Un’immagine di padre padrone che non poteva essere scalfita davanti agli occhi del clan di provenienza. Proprio come il genitore di Saman, che dopo aver gettato la figlia in acqua è stato risucchiato da quel mondo arcaico che lo ha forgiato ed accolto, sentendosi forse fiero di aver salvato il proprio ‘onore’. Un mondo sordo alle nostre richieste di estradizione.
Nel film Il Padrino c’è un momento nel quale Frank Pentangeli con la sua testimonianza sta per accusare la famiglia dei Corleone nel processo che lo vede coimputato. La presenza di un parente siciliano in aula, appositamente fatto venire dall’Italia, si dimostra così forte dal farlo recedere dai suoi intenti accusatori, preferendo egli la via del suicidio onorevole a quella del ‘disonore’ patito innanzi ai familiari d’oltreoceano.
Quando il senso di paternità (o maternità) è così degradato da essere vissuto alla stregua di un obbligo sociale, un banale compito da assolvere e come tale sacrificabile in nome di ‘valori’ più pregnanti, non c’è spazio per questioni quali il rimorso o il ripensamento.
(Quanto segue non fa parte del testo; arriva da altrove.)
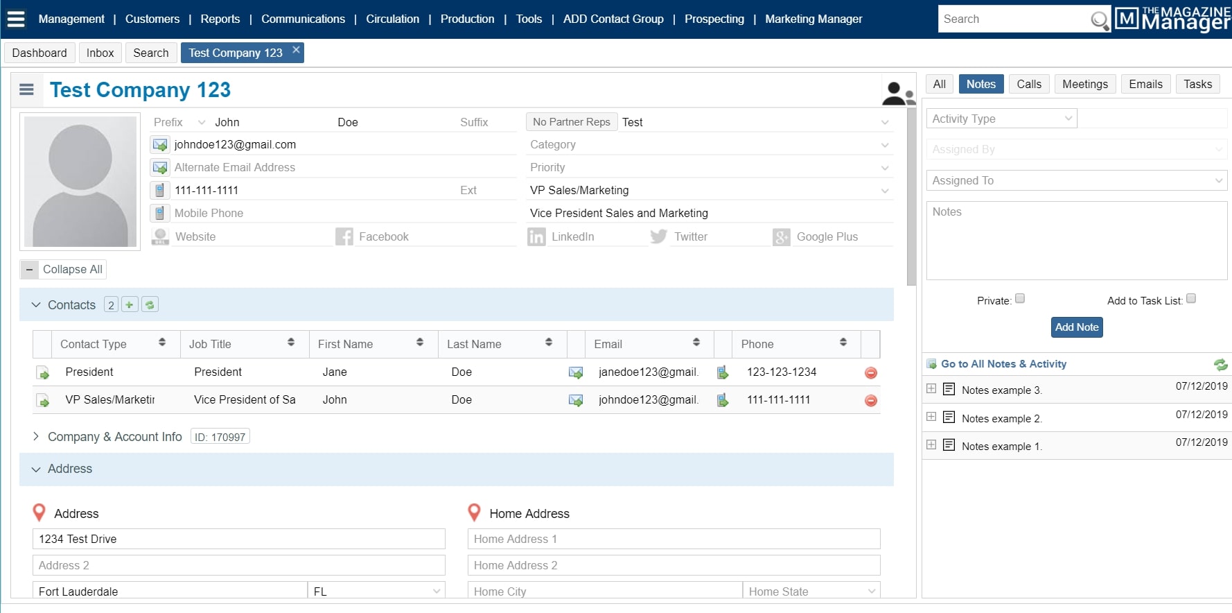Viewport: 1232px width, 613px height.
Task: Click the Add Note button
Action: [x=1076, y=327]
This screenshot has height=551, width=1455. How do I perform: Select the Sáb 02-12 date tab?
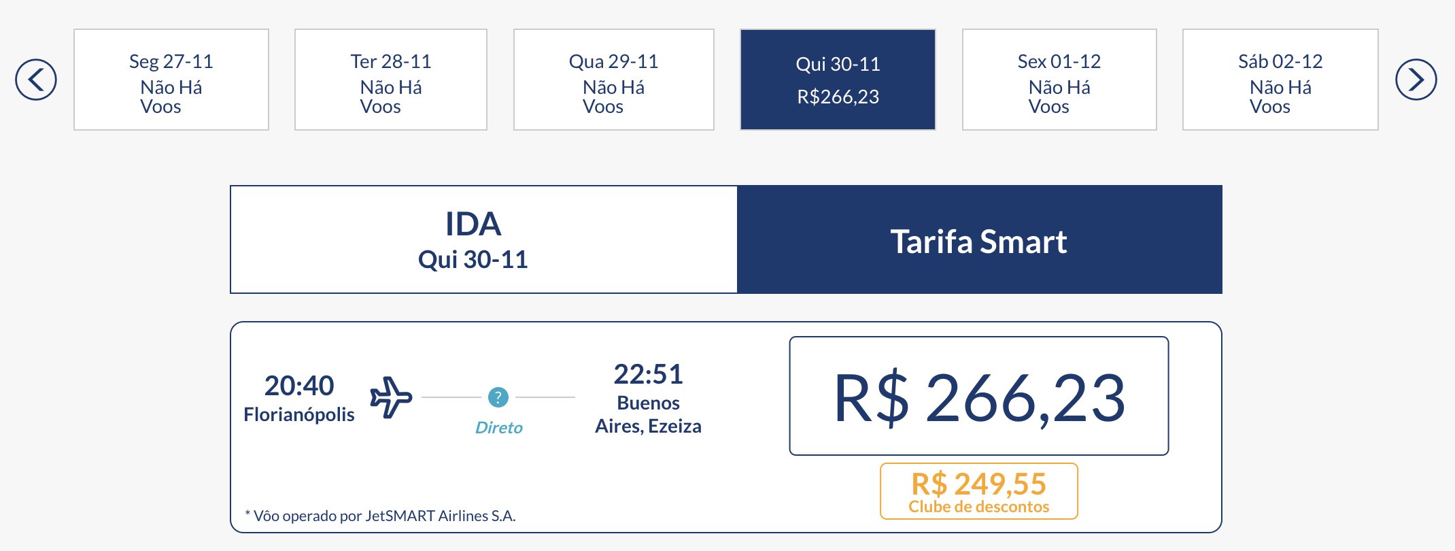click(x=1280, y=80)
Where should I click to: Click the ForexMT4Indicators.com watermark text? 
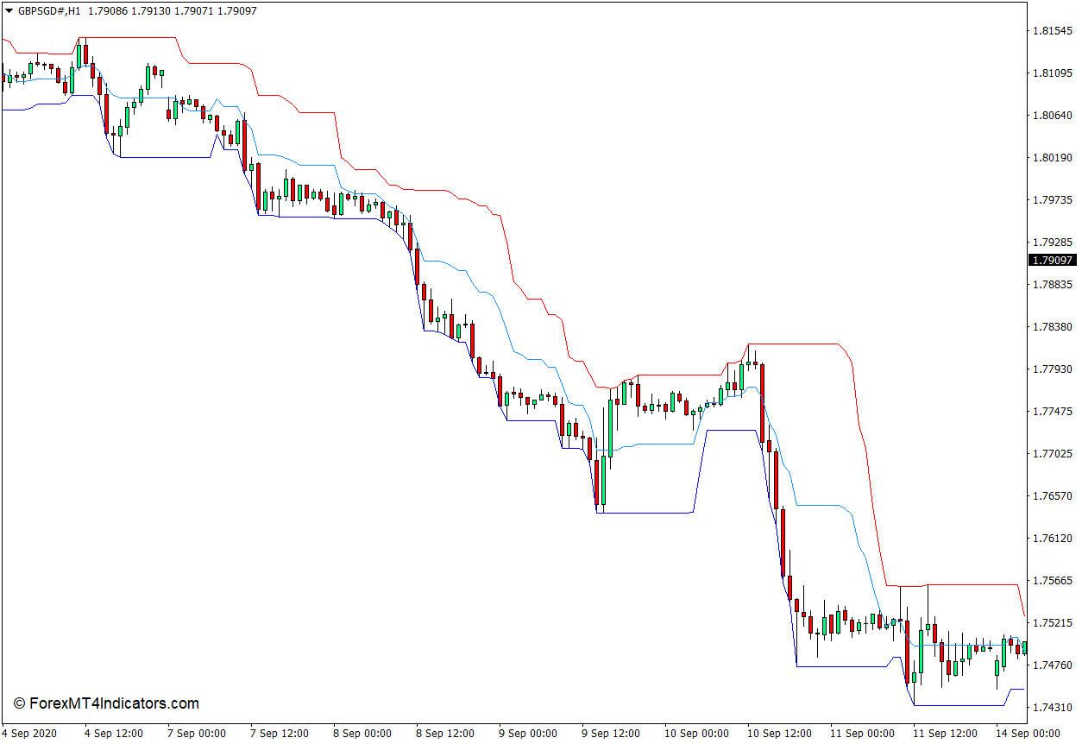(113, 704)
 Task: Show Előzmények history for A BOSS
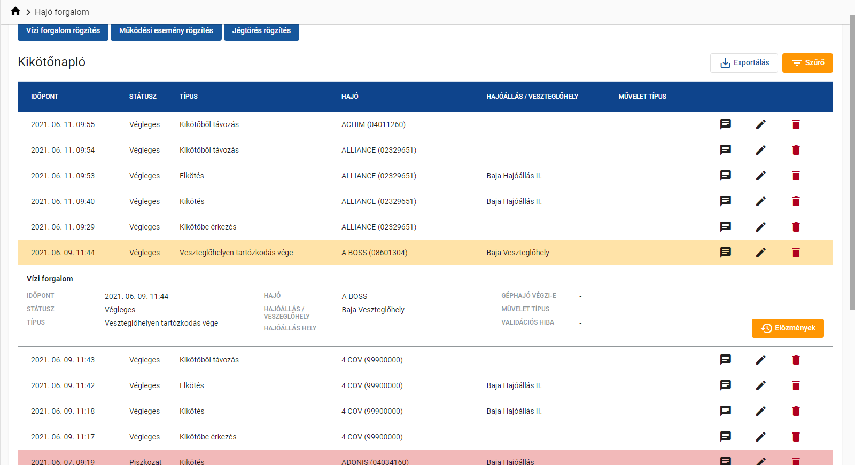coord(788,328)
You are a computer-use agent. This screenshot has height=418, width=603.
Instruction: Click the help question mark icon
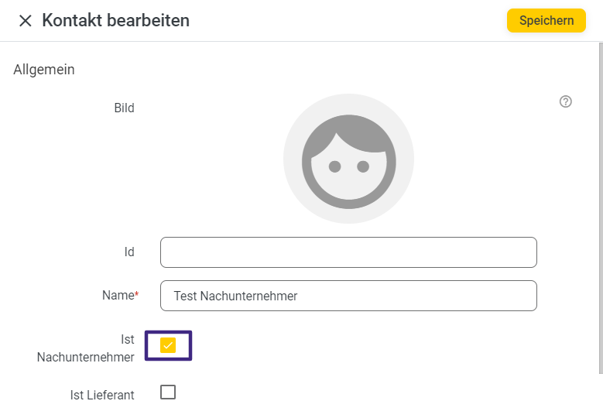[566, 101]
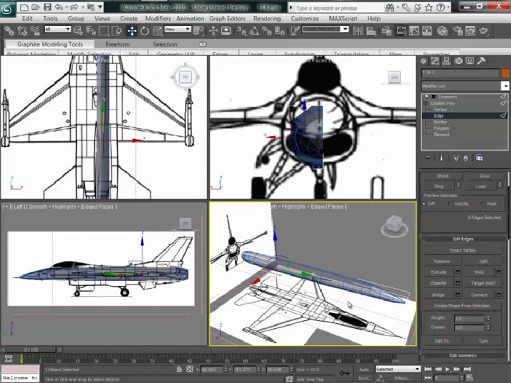Image resolution: width=511 pixels, height=383 pixels.
Task: Click the Chamfer button
Action: pyautogui.click(x=438, y=284)
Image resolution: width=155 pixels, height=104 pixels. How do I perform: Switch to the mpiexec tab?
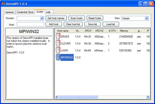tap(9, 12)
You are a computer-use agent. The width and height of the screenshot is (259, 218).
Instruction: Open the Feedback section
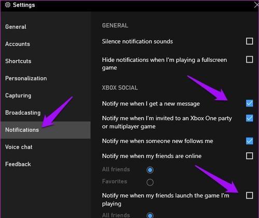click(x=18, y=164)
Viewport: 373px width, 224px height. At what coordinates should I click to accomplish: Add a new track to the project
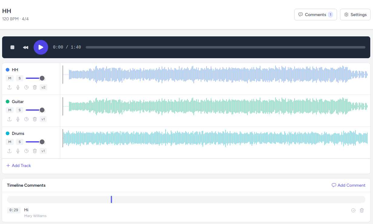point(18,165)
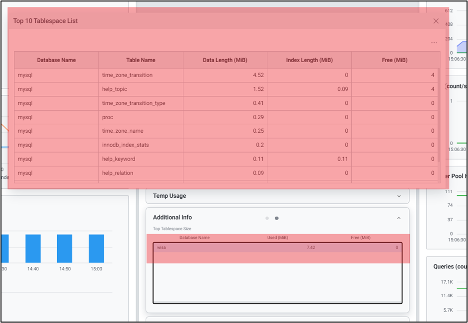Sort by Table Name column header
This screenshot has width=468, height=323.
(x=141, y=60)
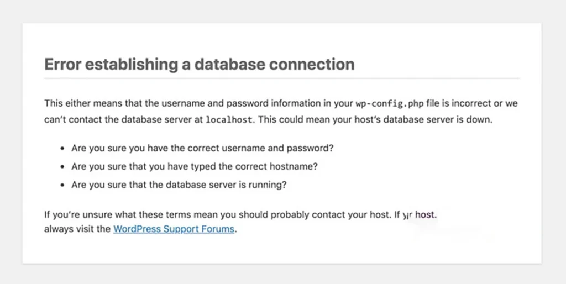
Task: Click the word "Forums" in the support link
Action: (x=218, y=229)
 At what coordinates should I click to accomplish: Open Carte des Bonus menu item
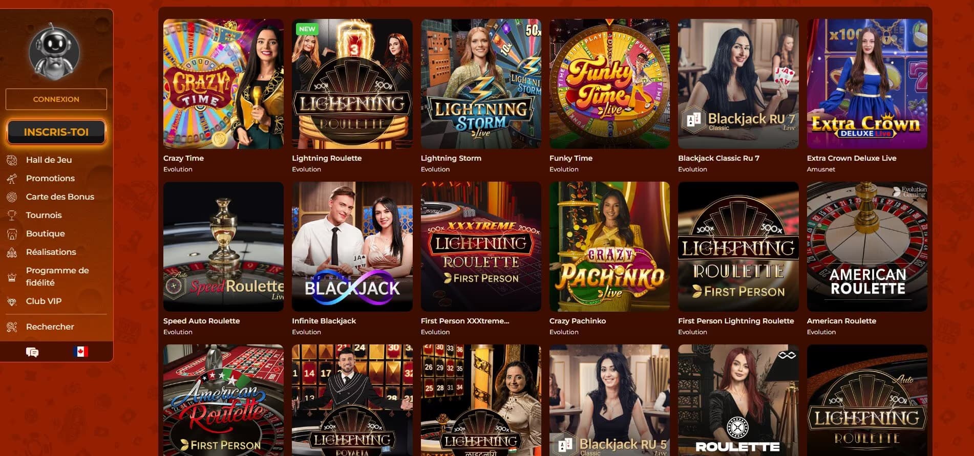pyautogui.click(x=60, y=197)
La scelta è radicale, consapevole. Per certi versi liberatoria. Non pensate mai che sul volto dei macellai di Saman sia comparsa una smorfia di pentimento, una ruga di amarezza, o una lacrima abbia mai solcato il loro volto. Pensate piuttosto al ghigno compiaciuto e soddisfatto di chi sta per cancellare una vergogna, il fiero volto di chi non vede l’ora di sbarazzarsi di un corpo vivo e desiderante ritenuto fonte di vergogna per poi gettarlo nel fiume come un rifiuto organico, riacquistando finalmente agli occhi del suo universo simbolico l’‘onore’ padronale di nuovo immacolato: sono ancora il padrone di mia figlia, e lo affermo uccidendola al suo tentativo di rendersi autonoma dal mio potere.
Sul viso di quei carnefici si sarebbe potuto scorgere il medesimo sguardo soddisfatto e tronfio di quel padre afghano, immortalato in un terribile video di alcuni anni fa, intento a prendere parte alla lapidazione della figlia ordinata dai Talebani per aver ella probabilmente osato alzare lo sguardo. Ne ricordo il sorriso soddisfatto, l’espressione compiaciuta che cercava negli occhi degli assassini barbuti la conferma di un’accettazione definitiva, il loro permesso ad essere di nuovo ammesso in quel consesso sociale delirante da questi edificato dal quale i desideri di vita della figlia minacciavano di bandirlo.